• _Short exercise_: Format the data below as a JSON array of strings, with each line as a separate string and blank lines omitted.

• _Source material_:

····················

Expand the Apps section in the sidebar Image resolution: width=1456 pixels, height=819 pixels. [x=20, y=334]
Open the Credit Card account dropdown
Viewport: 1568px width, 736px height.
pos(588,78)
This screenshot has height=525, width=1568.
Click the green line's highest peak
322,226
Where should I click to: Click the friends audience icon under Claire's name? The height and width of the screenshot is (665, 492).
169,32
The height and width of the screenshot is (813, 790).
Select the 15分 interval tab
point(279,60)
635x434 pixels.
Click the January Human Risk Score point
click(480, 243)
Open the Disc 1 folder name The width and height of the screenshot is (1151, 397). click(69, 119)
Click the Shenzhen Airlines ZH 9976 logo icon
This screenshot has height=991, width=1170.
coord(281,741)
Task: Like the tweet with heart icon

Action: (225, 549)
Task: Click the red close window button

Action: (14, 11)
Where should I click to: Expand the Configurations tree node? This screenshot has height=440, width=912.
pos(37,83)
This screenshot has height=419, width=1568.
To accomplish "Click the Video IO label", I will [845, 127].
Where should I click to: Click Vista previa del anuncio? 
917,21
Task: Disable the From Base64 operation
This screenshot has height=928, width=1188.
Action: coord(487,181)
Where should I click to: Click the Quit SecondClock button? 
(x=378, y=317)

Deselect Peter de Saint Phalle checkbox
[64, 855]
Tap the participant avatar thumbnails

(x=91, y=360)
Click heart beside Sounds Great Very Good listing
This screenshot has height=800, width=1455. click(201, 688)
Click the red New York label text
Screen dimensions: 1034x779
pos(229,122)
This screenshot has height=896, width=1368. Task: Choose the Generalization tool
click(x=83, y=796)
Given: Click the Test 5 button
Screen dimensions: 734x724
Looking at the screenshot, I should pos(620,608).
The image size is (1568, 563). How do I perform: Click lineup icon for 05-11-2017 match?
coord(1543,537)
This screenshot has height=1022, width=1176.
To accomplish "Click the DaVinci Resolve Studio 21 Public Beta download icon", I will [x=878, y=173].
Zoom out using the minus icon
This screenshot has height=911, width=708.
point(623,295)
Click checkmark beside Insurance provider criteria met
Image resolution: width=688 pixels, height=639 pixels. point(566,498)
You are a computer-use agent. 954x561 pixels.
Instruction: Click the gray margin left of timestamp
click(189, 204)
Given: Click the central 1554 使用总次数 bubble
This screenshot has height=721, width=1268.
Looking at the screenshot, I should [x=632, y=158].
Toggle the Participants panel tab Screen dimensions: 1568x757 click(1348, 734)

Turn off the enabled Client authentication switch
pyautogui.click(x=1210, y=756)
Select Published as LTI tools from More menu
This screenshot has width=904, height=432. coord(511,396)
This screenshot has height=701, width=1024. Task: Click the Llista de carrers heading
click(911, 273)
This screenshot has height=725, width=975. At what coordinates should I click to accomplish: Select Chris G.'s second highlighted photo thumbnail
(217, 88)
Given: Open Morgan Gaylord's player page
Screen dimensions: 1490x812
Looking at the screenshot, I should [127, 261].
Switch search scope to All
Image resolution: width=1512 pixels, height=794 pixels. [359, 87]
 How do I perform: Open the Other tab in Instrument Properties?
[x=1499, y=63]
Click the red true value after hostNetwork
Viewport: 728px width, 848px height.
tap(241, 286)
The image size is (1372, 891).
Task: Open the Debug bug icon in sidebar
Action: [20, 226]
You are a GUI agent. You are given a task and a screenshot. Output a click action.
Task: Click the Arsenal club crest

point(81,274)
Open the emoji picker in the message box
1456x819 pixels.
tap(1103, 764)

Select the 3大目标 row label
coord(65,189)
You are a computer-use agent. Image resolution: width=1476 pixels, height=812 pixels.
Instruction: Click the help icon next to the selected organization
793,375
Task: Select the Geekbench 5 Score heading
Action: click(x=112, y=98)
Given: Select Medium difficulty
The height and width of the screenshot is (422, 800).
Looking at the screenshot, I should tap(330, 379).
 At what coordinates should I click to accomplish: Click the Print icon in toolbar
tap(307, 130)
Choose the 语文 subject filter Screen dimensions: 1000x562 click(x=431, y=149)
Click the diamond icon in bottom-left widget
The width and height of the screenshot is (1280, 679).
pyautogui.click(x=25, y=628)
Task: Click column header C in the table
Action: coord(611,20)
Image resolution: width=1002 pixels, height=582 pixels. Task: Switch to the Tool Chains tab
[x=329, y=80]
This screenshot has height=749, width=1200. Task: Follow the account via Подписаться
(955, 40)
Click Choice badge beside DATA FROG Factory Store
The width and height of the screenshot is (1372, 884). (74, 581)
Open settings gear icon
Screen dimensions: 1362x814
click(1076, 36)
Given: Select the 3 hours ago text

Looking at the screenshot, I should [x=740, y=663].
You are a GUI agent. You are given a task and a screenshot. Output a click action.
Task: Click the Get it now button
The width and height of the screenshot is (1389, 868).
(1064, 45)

····················

• _Problem solution_:
[
  "Expand the Apps section in the sidebar Image resolution: width=1456 pixels, height=819 pixels. [x=20, y=334]",
  "Open the Credit Card account dropdown",
  "Viewport: 1568px width, 736px height.",
  "pos(588,78)",
  "This screenshot has height=525, width=1568.",
  "Click the green line's highest peak",
  "322,226",
  "Where should I click to: Click the friends audience icon under Claire's name? The height and width of the screenshot is (665, 492).",
  "169,32",
  "The height and width of the screenshot is (813, 790).",
  "Select the 15分 interval tab",
  "point(279,60)",
  "635x434 pixels.",
  "Click the January Human Risk Score point",
  "click(480, 243)",
  "Open the Disc 1 folder name The width and height of the screenshot is (1151, 397). click(69, 119)",
  "Click the Shenzhen Airlines ZH 9976 logo icon",
  "This screenshot has height=991, width=1170.",
  "coord(281,741)",
  "Task: Like the tweet with heart icon",
  "Action: (225, 549)",
  "Task: Click the red close window button",
  "Action: (14, 11)",
  "Where should I click to: Expand the Configurations tree node? This screenshot has height=440, width=912.",
  "pos(37,83)",
  "This screenshot has height=419, width=1568.",
  "To accomplish \"Click the Video IO label\", I will [845, 127].",
  "Where should I click to: Click Vista previa del anuncio? ",
  "917,21",
  "Task: Disable the From Base64 operation",
  "This screenshot has height=928, width=1188.",
  "Action: coord(487,181)",
  "Where should I click to: Click the Quit SecondClock button? ",
  "(x=378, y=317)",
  "Deselect Peter de Saint Phalle checkbox",
  "[64, 855]",
  "Tap the participant avatar thumbnails",
  "(x=91, y=360)",
  "Click heart beside Sounds Great Very Good listing",
  "This screenshot has height=800, width=1455. click(201, 688)",
  "Click the red New York label text",
  "Screen dimensions: 1034x779",
  "pos(229,122)",
  "This screenshot has height=896, width=1368. Task: Choose the Generalization tool",
  "click(x=83, y=796)",
  "Given: Click the Test 5 button",
  "Screen dimensions: 734x724",
  "Looking at the screenshot, I should pos(620,608).",
  "The image size is (1568, 563). How do I perform: Click lineup icon for 05-11-2017 match?",
  "coord(1543,537)",
  "This screenshot has height=1022, width=1176.",
  "To accomplish \"Click the DaVinci Resolve Studio 21 Public Beta download icon\", I will [x=878, y=173].",
  "Zoom out using the minus icon",
  "This screenshot has height=911, width=708.",
  "point(623,295)",
  "Click checkmark beside Insurance provider criteria met",
  "Image resolution: width=688 pixels, height=639 pixels. point(566,498)",
  "You are a computer-use agent. 954x561 pixels.",
  "Instruction: Click the gray margin left of timestamp",
  "click(189, 204)",
  "Given: Click the central 1554 使用总次数 bubble",
  "This screenshot has height=721, width=1268.",
  "Looking at the screenshot, I should [x=632, y=158].",
  "Toggle the Participants panel tab Screen dimensions: 1568x757 click(1348, 734)",
  "Turn off the enabled Client authentication switch",
  "pyautogui.click(x=1210, y=756)",
  "Select Published as LTI tools from More menu",
  "This screenshot has width=904, height=432. coord(511,396)",
  "This screenshot has height=701, width=1024. Task: Click the Llista de carrers heading",
  "click(911, 273)",
  "This screenshot has height=725, width=975. At what coordinates should I click to accomplish: Select Chris G.'s second highlighted photo thumbnail",
  "(217, 88)",
  "Given: Open Morgan Gaylord's player page",
  "Screen dimensions: 1490x812",
  "Looking at the screenshot, I should [127, 261].",
  "Switch search scope to All",
  "Image resolution: width=1512 pixels, height=794 pixels. [359, 87]",
  " How do I perform: Open the Other tab in Instrument Properties?",
  "[x=1499, y=63]",
  "Click the red true value after hostNetwork",
  "Viewport: 728px width, 848px height.",
  "tap(241, 286)",
  "The image size is (1372, 891).",
  "Task: Open the Debug bug icon in sidebar",
  "Action: [20, 226]",
  "You are a GUI agent. You are given a task and a screenshot. Output a click action.",
  "Task: Click the Arsenal club crest",
  "point(81,274)",
  "Open the emoji picker in the message box",
  "1456x819 pixels.",
  "tap(1103, 764)",
  "Select the 3大目标 row label",
  "coord(65,189)",
  "You are a computer-use agent. Image resolution: width=1476 pixels, height=812 pixels.",
  "Instruction: Click the help icon next to the selected organization",
  "793,375",
  "Task: Select the Geekbench 5 Score heading",
  "Action: click(x=112, y=98)",
  "Given: Select Medium difficulty",
  "The height and width of the screenshot is (422, 800).",
  "Looking at the screenshot, I should tap(330, 379).",
  " At what coordinates should I click to accomplish: Click the Print icon in toolbar",
  "tap(307, 130)",
  "Choose the 语文 subject filter Screen dimensions: 1000x562 click(x=431, y=149)",
  "Click the diamond icon in bottom-left widget",
  "The width and height of the screenshot is (1280, 679).",
  "pyautogui.click(x=25, y=628)",
  "Task: Click column header C in the table",
  "Action: coord(611,20)",
  "Image resolution: width=1002 pixels, height=582 pixels. Task: Switch to the Tool Chains tab",
  "[x=329, y=80]",
  "This screenshot has height=749, width=1200. Task: Follow the account via Подписаться",
  "(955, 40)",
  "Click Choice badge beside DATA FROG Factory Store",
  "The width and height of the screenshot is (1372, 884). (74, 581)",
  "Open settings gear icon",
  "Screen dimensions: 1362x814",
  "click(1076, 36)",
  "Given: Select the 3 hours ago text",
  "Looking at the screenshot, I should [x=740, y=663].",
  "You are a GUI agent. You are given a task and a screenshot. Output a click action.",
  "Task: Click the Get it now button",
  "The width and height of the screenshot is (1389, 868).",
  "(1064, 45)"
]